Mijn blik als ik voor de spiegel sta: wenkbrauwen opgetrokken, kin omlaag, mond strak en roerloos. Dat ben ik, bewegingloos, en niemand mag zien hoe ik naar mezelf kijk.
Schopenhauer was een aanhanger van de fysionomie, de oude leer die ervan uitging dat aan iemands uiterlijk diens persoonlijkheid is af te lezen. Het menselijk gelaat, zei hij, is de exacte uitbeelding van wie diegene is. Voor Wittgenstein was het lichaam de beste uitbeelding van de ziel. ‘Beauty’, schreef Ralph Waldo Emerson, ‘is the virtue of the body, as virtue is the beauty of the soul.’

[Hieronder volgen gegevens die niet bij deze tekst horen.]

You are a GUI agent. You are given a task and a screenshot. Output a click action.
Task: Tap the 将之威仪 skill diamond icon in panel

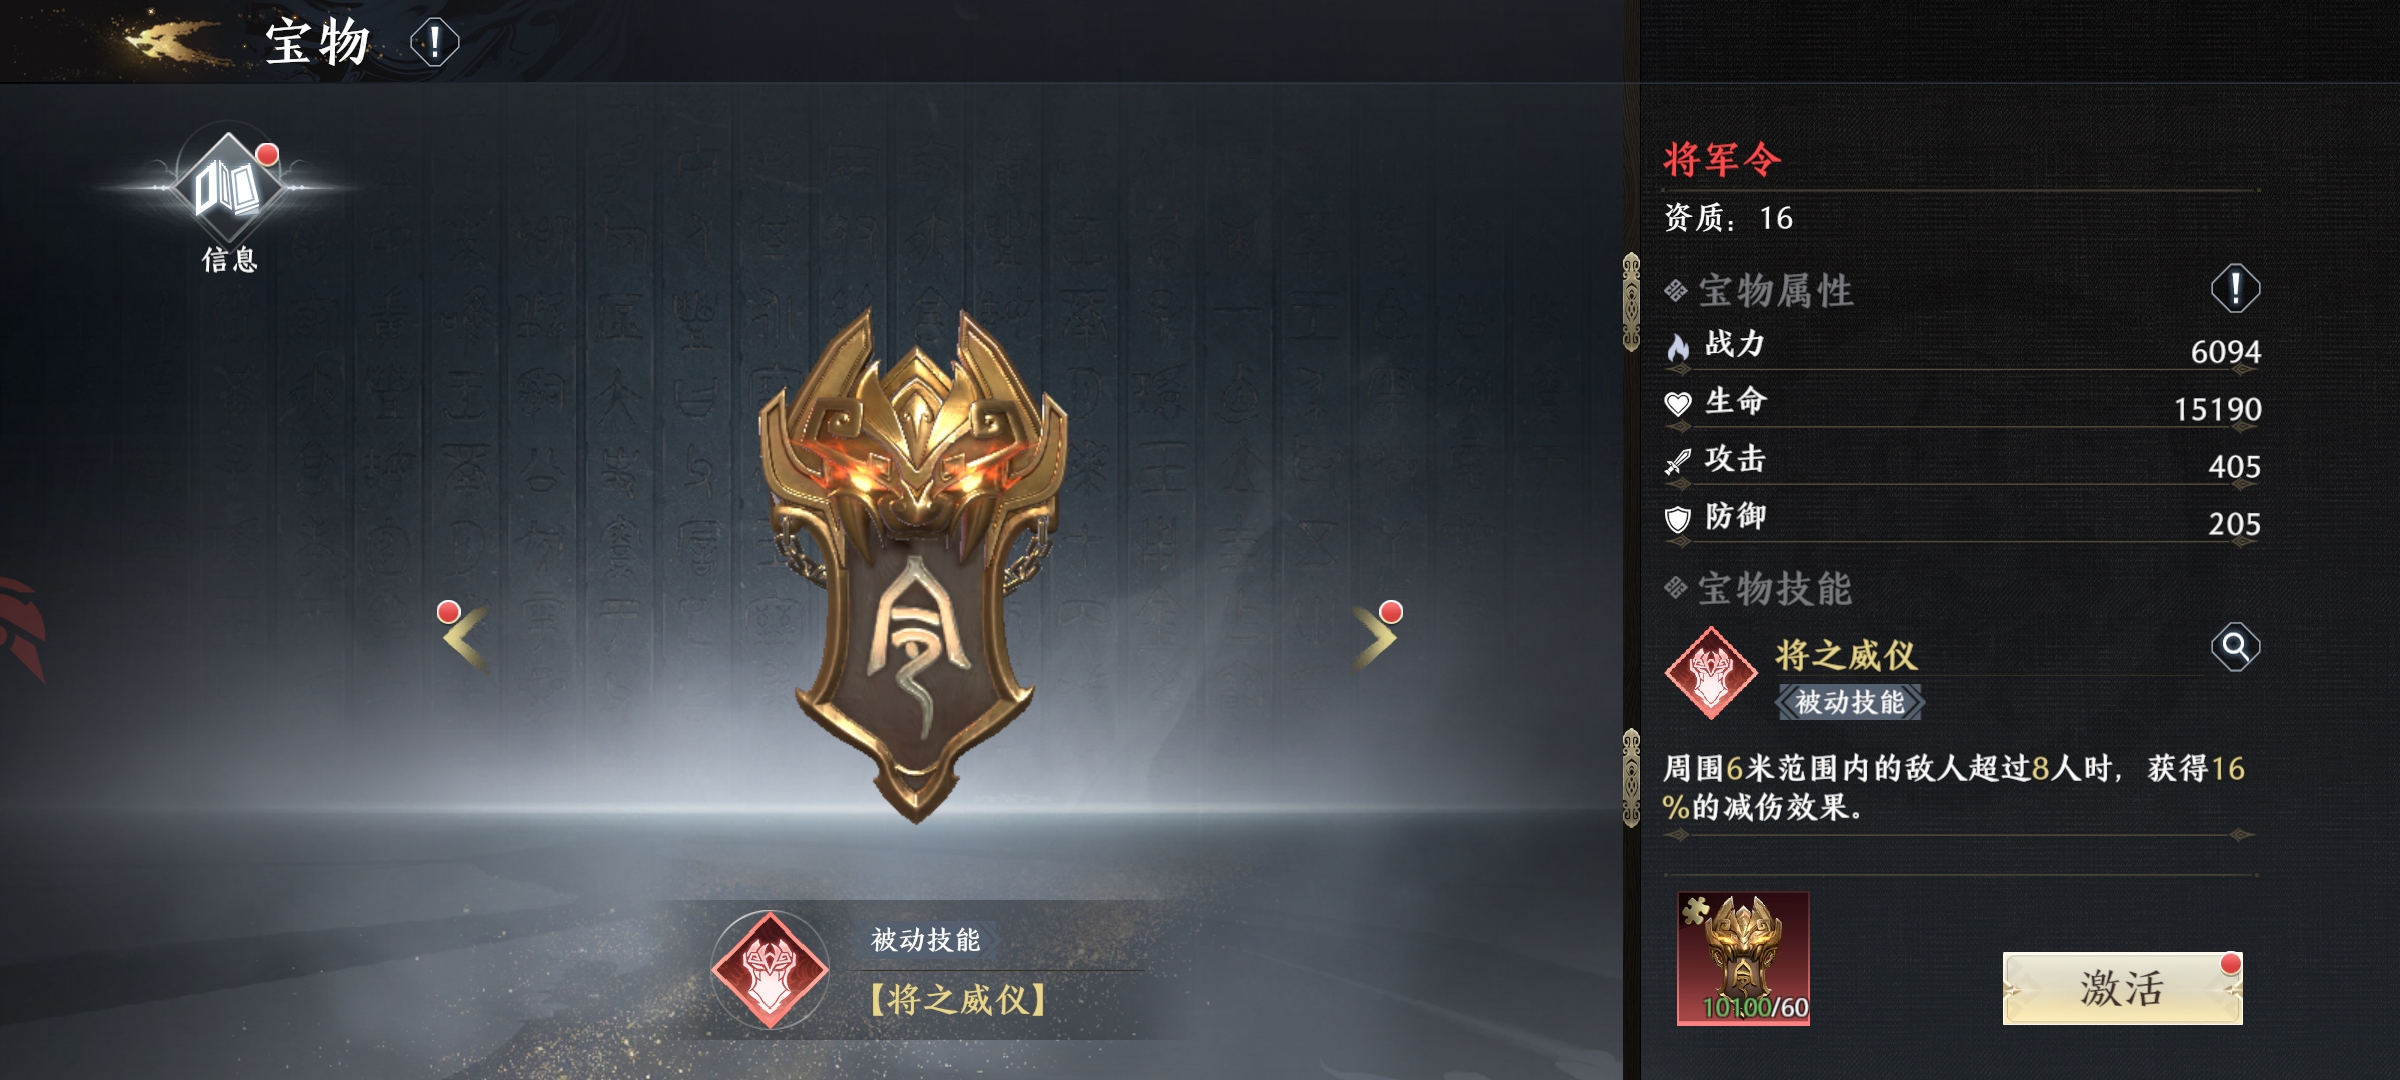click(1711, 673)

Maar goed, ik deed dus mee aan een televisiequiz. Met mijn hele lijf zat ik op een stoel, er was niets tussen mij op die stoel en de camera’s, geen tafel, niets. Mijn lichaam, die grote verrader van de verborgen bewegingen van de ziel, werd even neutraal als genadeloos geregistreerd door een stel camera’s, zo overduidelijk aanwezig dat ze er onzichtbaar van werden. (Mijn oma keek altijd die quiz waarbij ze vroegen: wilt u een moeilijke of een makkelijke vraag? Het antwoord luidde steevast: doe maar een… makkelijke vraag.)
Susan Sontag, in haar standaardwerk On Photography (1977): ‘To photograph people is to violate them, by seeing them as they never see themselves, by having knowledge of them that they can never have; it turns people into objects that can be symbolically possessed.’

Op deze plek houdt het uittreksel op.